Where: 22989 Burndale Road, Sonoma, CA 95476
The art of winemaking meets the art of sculpture at Donum Estate. The winery is home to one of the world’s largest publicly accessible private sculpture collections. Pieces by Fernando Botero, Keith Haring, and Yayoi Kusama among others serve to enhance the natural beauty of the grounds. Walking tours are offered, but you may opt for cruising the estate on an all-terrain vehicle tour.
While the stunning sculptures are undeniably a draw for visitors, what’s in the glass more than measures up and easily compliments an all-around enjoyable sensory experience. Donum focuses on chardonnay and pinot noir, the star grapes of the Carneros AVA where the winery is located.
Where: 24500 Ramal Road, Sonoma, CA 95476
Gloria Ferrer Caves & Vineyards
This is where you go to take a brief hiatus from all the still wines you’ve been tasting, and indulge in some sparkling wine instead. Gloria Ferrer produces an array of sparkling wines made in the traditional méthode champenoise. The founders, Gloria and José Ferrer, were already well-known cava producers in Spain when they arrived in Sonoma in the early 1980s to do what they did best with different grapes in a fresh location. The town is better for it–who doesn’t love a nice glass of bubbles?
The winery has a beautiful terrace where you can try blanc de blancs, blanc de noirs, and rosé sparklers amid vineyard views. If you visit on a weekend, you can reserve a seat at the tasting room’s multi-course brunch pairing.
Where: 23555 Arnold Drive, Sonoma, CA 95476
Gundlach Bundschu Winery
Gundlach Bundschu is another historic winemaking estate which first opened all the way back in 1858, just one year after Buena Vista Winery. It is California’s oldest continuously family-owned winery with the sixth generation of Bundschus currently in the business. Affectionately referred to as “Gun Bun” by locals, it’s a staple on any Sonoma newcomer’s to-do list.
This winery produces a range of different reds and white wines including a gewürztraminer as a nod to the family’s Alsatian heritage. If you want to learn more about how it’s all made, there are vineyard tours, cave tours, and even estate tours on the winery’s Pinzgauer. If you’ve ever dreamed of sipping wine while off-roading in a Swiss army vehicle, this is your moment.
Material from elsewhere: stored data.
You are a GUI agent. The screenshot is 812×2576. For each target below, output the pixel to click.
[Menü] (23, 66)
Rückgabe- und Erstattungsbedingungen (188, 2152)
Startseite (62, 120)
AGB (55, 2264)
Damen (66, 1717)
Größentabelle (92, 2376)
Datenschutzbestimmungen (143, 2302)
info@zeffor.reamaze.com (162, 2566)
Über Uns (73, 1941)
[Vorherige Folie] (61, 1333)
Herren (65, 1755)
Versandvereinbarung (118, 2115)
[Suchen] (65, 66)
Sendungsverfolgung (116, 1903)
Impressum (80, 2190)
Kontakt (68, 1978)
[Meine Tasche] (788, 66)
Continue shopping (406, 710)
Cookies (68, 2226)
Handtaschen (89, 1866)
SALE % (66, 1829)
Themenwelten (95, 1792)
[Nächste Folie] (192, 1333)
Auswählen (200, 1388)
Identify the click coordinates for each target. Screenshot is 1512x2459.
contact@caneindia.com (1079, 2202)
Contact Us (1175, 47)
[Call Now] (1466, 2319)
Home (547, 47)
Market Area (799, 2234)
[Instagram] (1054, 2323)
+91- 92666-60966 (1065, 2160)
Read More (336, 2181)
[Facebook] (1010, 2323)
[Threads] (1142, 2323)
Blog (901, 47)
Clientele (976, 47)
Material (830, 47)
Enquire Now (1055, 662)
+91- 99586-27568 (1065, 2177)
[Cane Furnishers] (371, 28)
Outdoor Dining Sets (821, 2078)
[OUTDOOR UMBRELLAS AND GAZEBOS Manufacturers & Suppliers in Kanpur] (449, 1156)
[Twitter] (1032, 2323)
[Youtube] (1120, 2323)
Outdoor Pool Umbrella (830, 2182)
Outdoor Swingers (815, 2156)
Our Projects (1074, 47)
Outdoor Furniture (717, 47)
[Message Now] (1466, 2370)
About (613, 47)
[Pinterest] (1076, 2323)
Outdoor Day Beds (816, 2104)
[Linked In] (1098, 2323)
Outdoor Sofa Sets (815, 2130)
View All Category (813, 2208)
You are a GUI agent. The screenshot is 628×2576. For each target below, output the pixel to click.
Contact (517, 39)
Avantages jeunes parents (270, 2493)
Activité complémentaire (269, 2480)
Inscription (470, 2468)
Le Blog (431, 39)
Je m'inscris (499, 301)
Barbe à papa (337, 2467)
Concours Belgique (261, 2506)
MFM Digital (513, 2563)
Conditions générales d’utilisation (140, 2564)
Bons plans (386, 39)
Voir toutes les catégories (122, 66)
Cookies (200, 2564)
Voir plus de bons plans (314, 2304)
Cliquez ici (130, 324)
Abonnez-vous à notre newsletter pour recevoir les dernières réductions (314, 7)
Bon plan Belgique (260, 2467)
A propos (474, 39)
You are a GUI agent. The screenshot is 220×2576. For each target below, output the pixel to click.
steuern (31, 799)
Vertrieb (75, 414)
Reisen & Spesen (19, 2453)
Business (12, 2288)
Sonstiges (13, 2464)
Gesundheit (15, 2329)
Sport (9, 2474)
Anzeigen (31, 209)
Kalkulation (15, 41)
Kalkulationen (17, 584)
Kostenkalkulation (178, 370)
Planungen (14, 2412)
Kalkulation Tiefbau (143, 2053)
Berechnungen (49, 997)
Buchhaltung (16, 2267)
Where: 2000 Denmark Street, Sonoma, CA 95476
Three Sticks Wines
Wine tasting at Three Sticks is a lesson in terroir, the name for the combination of a particular place’s natural elements that collectively impact grape quality and character. This would consist of everything from microclimate to soil type to topography, meaning even wines made from grapes grown in different blocks on the same property can vary greatly. Single-vineyard chardonnay and pinot noir are the stars at Three Sticks. Thanks to the focused production, visitors can taste how much location matters through different expressions of the same varietal.
The tasting room is located downtown in the Vallejo-Casteñada Adobe, once the private residence of Sonoma’s founder, Don Mariano Guadalupe Vallejo. Three Sticks would be a perfect spot to book a tasting before or after lunchtime as there are plenty of stellar restaurants around the Plaza within walking distance.
Where: 143 West Spain Street, Sonoma, CA 95476
Note: increasingly, and especially since the COVID-19 pandemic began, wineries in the area have been pivoting toward appointment-only visits in order to provide optimal experiences for guests. Please call ahead or check websites while planning your trip to ensure you are able to get in where you want to go. Cheers!